[EXERCISE DIRECTIONS]
Please restate word for word all lines from the one containing "Click the back navigation arrow" to the final line of the entries, and include no pictures.

################

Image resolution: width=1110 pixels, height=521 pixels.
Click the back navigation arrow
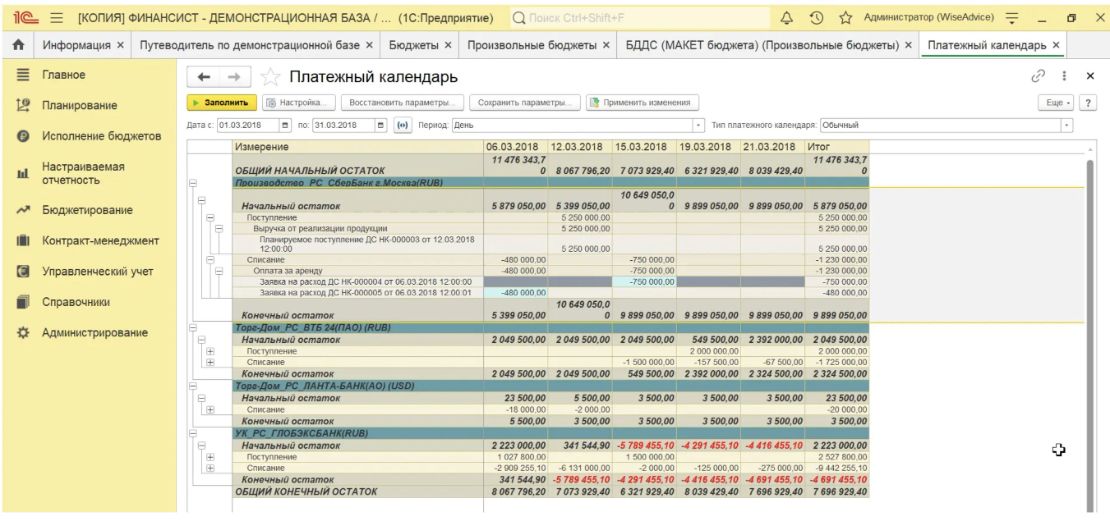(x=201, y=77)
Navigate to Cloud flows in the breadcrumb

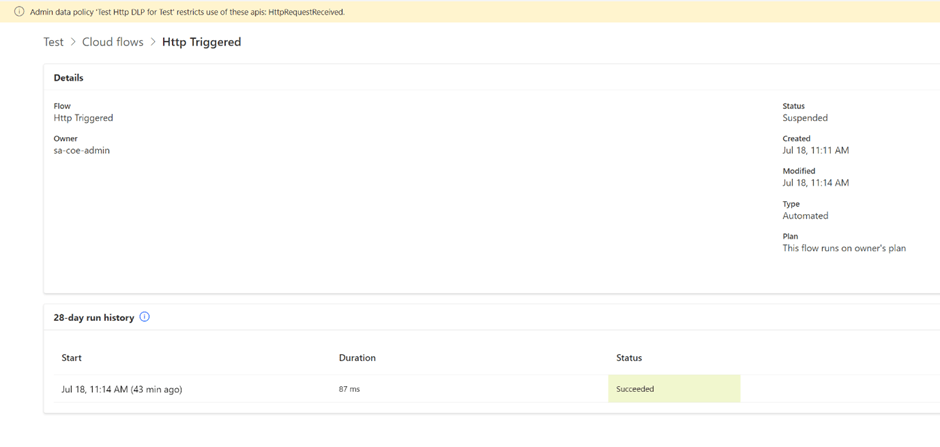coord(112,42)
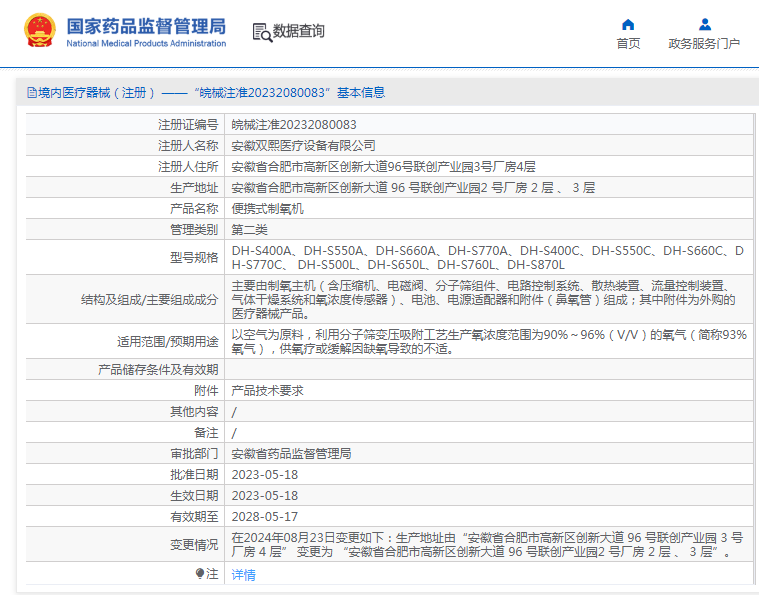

################

[ANSWER TO THIS PROBLEM]
Click the back navigation arrow
(x=201, y=77)
Navigate to Cloud flows in the breadcrumb

coord(112,42)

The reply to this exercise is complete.